Masking at the database-native level by using Java UDFs

Edit online

The IBM® Optim Data Privacy for z/OS® User-Defined Functions (UDFs) provide database-native data masking capabilities that you can deploy directly into PostgreSQL databases or IBM Db2® for Linux®, UNIX, and Windows databases.

You can use the IBM Optim Data Privacy for z/OS UDFs to mask sensitive data directly within SQL queries without extracting data from the database. You can call these functions on specific table columns that contain sensitive data to apply masking operations. Use the UDFs to:
  • Provide database-level protection.
  • Mask sensitive data directly in SQL queries without extracting data from the database, which reduces security risks.
  • Work with existing SQL workflows. You can call the UDF in SELECT statements and other SQL operations.
  • Ensure that masking happens in-database to eliminate data transfer overhead for masking operations.
  • Choose from standard data formats and different masking techniques to meet your data protection requirements.

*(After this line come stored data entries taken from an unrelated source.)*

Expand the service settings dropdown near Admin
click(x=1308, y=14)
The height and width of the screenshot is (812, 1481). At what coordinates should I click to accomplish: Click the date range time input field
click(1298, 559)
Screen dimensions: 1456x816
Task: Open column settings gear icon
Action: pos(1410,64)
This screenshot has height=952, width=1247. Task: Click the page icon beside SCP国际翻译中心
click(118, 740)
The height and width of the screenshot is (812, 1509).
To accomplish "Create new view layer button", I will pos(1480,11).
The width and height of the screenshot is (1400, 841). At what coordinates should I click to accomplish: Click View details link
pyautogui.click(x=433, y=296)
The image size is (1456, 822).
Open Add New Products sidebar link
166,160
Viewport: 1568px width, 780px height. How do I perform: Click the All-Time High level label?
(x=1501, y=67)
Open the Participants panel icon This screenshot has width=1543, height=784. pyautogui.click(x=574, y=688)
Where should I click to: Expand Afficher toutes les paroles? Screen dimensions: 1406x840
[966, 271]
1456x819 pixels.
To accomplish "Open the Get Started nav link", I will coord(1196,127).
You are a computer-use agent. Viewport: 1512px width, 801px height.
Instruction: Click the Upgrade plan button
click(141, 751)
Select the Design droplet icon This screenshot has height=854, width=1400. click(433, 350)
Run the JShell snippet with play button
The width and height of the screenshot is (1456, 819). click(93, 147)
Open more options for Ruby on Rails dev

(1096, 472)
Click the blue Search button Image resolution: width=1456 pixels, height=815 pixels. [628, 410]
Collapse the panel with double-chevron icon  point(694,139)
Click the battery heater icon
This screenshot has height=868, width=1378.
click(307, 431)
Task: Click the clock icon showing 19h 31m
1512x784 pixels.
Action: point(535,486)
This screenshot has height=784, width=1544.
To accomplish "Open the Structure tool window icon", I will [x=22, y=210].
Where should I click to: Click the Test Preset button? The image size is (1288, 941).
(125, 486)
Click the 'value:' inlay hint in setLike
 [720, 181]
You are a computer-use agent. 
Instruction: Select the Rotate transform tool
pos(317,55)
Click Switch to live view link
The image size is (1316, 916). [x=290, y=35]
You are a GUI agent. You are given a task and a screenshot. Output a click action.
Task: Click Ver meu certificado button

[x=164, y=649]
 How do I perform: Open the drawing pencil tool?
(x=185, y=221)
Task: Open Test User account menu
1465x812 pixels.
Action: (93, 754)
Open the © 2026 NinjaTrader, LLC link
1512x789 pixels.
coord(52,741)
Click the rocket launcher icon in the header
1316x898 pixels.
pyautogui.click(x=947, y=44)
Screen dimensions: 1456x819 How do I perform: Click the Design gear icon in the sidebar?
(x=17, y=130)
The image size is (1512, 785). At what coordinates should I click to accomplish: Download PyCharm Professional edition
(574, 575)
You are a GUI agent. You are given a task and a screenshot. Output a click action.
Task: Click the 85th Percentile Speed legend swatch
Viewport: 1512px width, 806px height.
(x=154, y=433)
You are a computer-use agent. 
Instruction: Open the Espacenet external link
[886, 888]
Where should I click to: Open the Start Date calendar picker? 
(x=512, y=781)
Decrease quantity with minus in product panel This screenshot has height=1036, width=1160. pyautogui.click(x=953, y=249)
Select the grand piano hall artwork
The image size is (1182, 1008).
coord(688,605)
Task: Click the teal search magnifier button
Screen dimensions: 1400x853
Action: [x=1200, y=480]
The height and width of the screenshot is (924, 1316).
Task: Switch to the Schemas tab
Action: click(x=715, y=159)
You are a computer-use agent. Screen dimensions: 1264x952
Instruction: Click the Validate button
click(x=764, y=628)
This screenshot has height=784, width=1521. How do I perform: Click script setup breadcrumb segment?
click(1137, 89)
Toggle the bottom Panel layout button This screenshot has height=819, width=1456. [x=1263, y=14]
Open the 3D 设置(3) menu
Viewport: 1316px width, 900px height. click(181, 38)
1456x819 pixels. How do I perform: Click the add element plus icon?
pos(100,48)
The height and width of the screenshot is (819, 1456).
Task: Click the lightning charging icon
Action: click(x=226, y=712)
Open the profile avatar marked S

Data formats and processors

You can use the UDFs to mask column values that have standard data formats such as UsaSocialSecurityNumber and CreditCard. To retrieve the complete list of available formats, use the following API endpoint:
GET v1/masking/categories

The UDFs support multiple masking processors that determine how data is masked. For detailed descriptions of each masking method, see Masking method descriptions (data processor types).

Supported databases

You can deploy the IBM Optim Data Privacy for z/OS UDFs to the following database platforms:
  • IBM Db2 for Linux, UNIX, and Windows
  • PostgreSQL

UDF function

The udfBasicMask function provides simple masking with format and processor type parameters. This function accepts the following parameters:

sourceVal
The column value to be masked (VARCHAR 256)
format
The data format type (VARCHAR 128)
processor
The masking processor type (VARCHAR 128)
config
Optional configuration parameters (VARCHAR 1024)
metadata
Optional metadata (VARCHAR 1024)
iv
Optional initialization vector (VARCHAR 128)
key
Optional encryption key (VARCHAR 128)

Limitations

The IBM Optim Data Privacy for z/OS UDFs do not integrate with the IBM Optim user interface or services. You must manage UDF deployment and usage through database commands.

Performance considerations

The first time you invoke a UDF, it takes longer than subsequent invocations. The UDF must be initialized and the masking formats must be loaded.